(Word and item position data)
>>>>

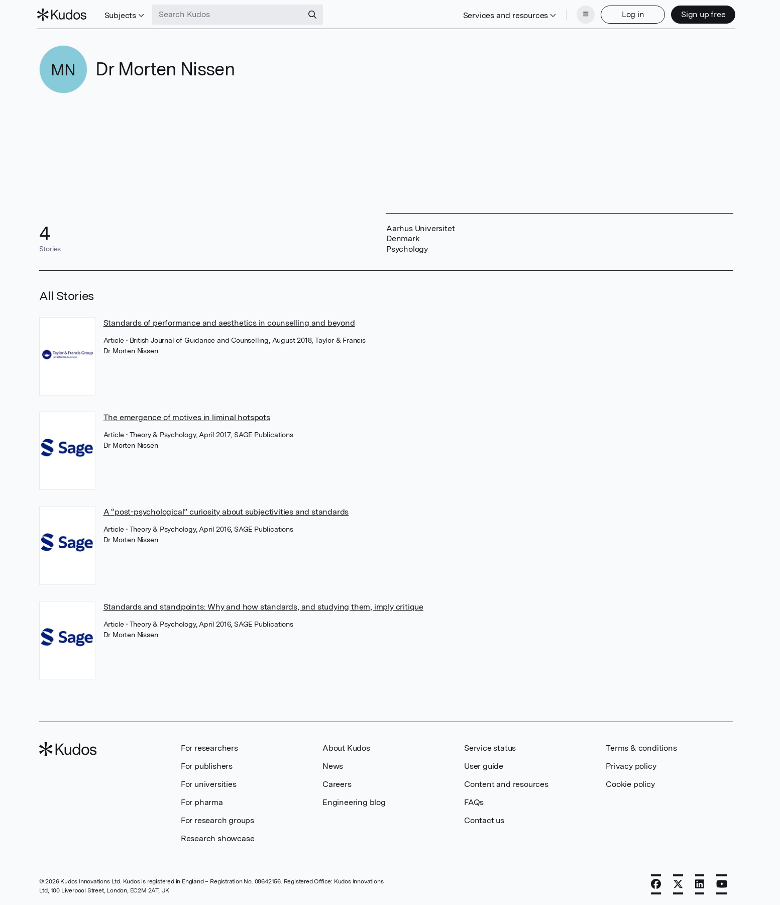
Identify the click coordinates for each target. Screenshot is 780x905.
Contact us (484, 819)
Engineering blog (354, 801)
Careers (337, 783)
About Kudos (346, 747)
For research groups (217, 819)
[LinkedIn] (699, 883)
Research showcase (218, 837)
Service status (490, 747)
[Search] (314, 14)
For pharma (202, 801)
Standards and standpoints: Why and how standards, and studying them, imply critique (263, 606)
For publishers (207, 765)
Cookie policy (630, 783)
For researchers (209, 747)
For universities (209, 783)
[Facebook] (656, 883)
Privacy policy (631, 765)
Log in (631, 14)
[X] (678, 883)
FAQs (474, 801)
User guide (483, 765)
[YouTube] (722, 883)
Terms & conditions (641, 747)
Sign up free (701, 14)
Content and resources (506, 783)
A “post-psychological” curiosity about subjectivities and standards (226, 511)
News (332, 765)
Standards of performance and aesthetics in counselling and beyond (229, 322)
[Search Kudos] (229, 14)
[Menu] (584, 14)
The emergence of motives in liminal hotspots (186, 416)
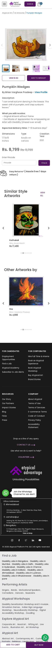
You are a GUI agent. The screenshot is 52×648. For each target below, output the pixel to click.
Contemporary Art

<<<<
>>>>

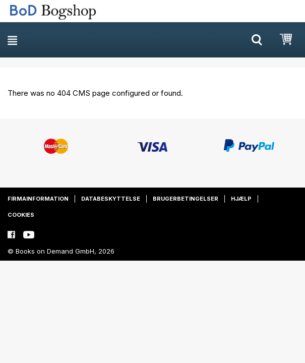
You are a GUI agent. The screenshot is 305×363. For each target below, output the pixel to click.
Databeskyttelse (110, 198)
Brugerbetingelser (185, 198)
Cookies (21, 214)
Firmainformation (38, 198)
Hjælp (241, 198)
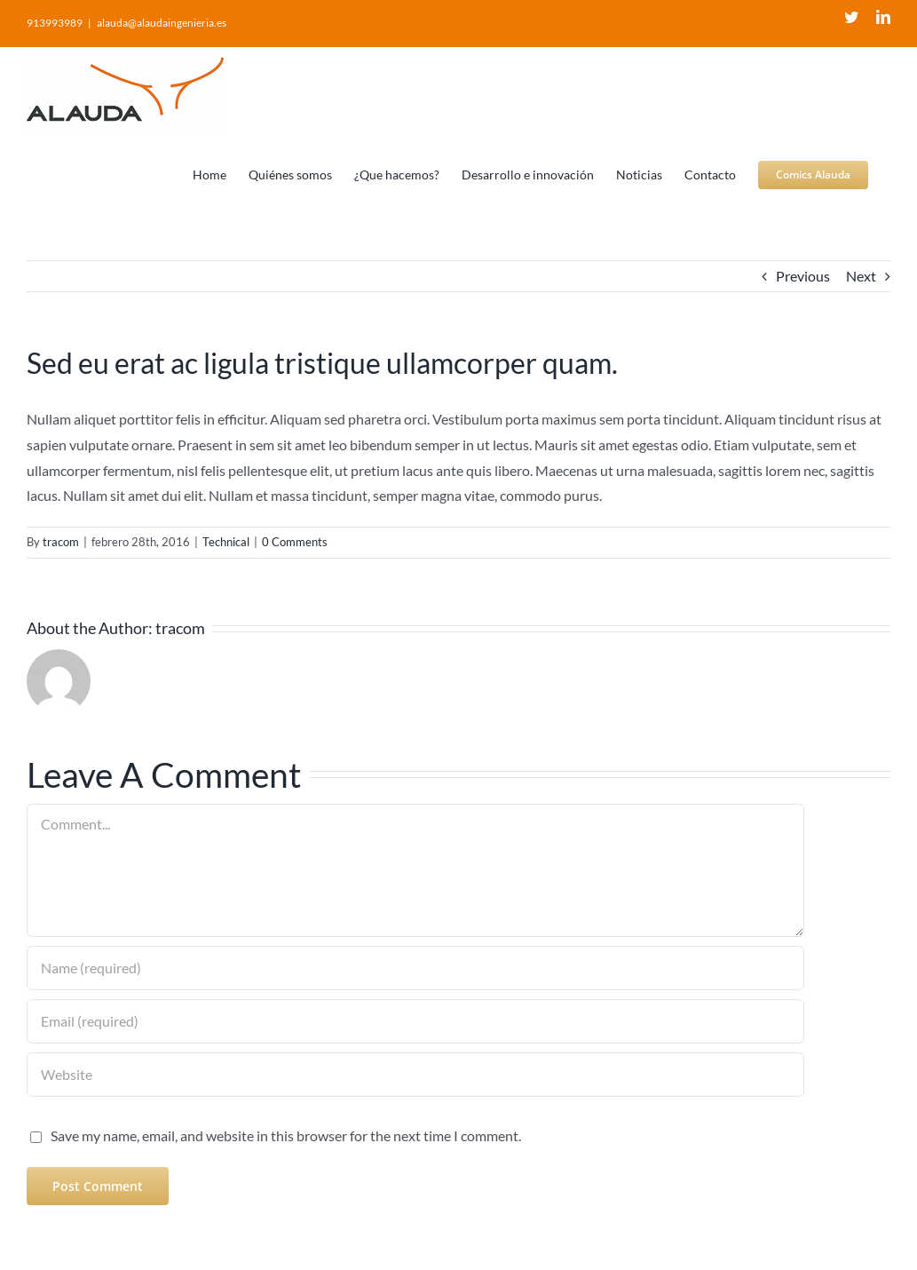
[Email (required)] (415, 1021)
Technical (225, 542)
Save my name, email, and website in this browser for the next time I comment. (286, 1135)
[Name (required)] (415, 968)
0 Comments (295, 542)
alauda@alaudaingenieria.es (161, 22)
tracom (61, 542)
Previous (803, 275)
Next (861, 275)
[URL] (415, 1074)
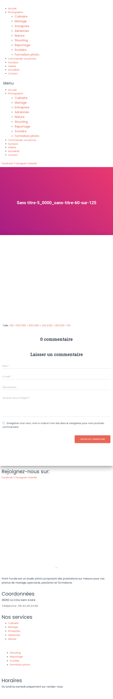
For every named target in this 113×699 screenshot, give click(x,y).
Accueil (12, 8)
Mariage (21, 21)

<<<<
>>>>

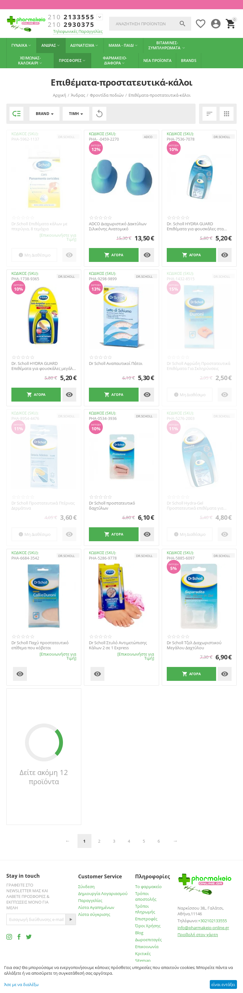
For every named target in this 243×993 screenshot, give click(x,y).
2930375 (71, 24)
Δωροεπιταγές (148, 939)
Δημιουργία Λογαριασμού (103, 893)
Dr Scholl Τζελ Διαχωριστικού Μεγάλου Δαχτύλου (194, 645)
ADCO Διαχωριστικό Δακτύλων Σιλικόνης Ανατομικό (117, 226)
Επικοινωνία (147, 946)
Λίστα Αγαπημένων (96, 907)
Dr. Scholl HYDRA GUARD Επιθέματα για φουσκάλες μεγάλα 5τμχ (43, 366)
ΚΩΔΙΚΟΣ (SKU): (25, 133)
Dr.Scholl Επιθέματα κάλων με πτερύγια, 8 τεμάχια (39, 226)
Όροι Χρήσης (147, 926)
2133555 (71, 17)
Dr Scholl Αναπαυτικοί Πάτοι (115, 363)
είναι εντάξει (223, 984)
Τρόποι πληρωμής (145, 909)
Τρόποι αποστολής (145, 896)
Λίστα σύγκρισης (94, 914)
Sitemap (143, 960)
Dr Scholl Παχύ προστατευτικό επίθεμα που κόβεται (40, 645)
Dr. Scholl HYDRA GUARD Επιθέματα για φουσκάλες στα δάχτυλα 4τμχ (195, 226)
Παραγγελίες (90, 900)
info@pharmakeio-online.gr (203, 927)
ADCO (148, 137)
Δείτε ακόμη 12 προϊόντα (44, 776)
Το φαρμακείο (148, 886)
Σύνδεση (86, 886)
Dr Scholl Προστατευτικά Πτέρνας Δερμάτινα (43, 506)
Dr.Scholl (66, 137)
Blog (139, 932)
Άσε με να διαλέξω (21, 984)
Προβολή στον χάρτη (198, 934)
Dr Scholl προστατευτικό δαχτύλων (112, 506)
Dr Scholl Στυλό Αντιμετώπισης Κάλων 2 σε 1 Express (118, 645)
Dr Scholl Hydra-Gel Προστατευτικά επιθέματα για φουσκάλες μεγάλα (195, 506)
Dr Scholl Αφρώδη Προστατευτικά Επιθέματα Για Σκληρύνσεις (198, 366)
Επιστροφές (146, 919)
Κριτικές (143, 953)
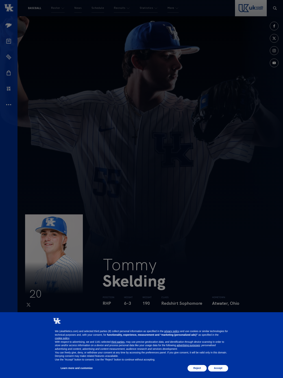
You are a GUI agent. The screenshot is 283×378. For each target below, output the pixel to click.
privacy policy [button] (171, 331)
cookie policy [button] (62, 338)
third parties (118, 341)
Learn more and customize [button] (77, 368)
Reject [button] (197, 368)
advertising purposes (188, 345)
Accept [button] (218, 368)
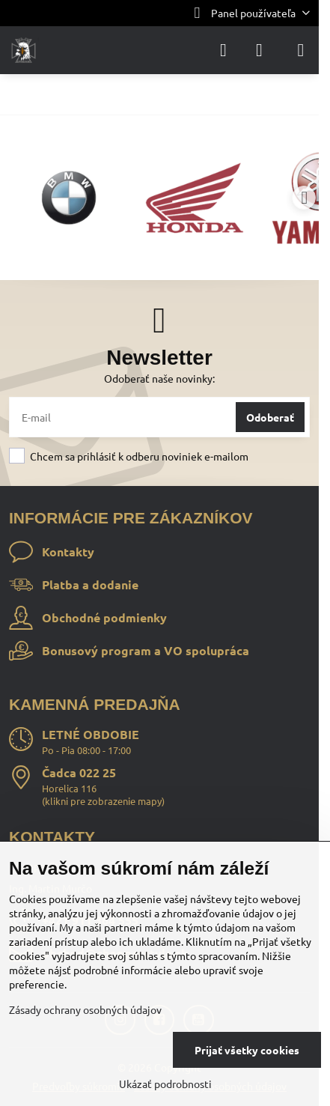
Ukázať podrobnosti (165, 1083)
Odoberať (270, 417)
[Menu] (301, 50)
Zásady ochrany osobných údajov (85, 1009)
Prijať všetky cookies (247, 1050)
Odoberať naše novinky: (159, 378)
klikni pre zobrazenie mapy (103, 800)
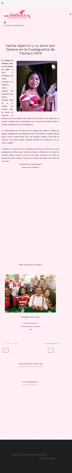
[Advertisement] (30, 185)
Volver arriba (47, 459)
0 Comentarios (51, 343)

<<<<

TASK.
Copy the records word for word, from the line with "Identify the click" to the line with "For pharma (202, 801)", both included.

ANSWER TO THE EXERCISE.
Identify the click coordinates for each target. Screenshot is 780x905.
Contact us (484, 819)
Engineering blog (354, 801)
Careers (337, 783)
About Kudos (346, 747)
For research groups (217, 819)
[LinkedIn] (699, 883)
Research showcase (218, 837)
Service status (490, 747)
[Search] (314, 14)
For pharma (202, 801)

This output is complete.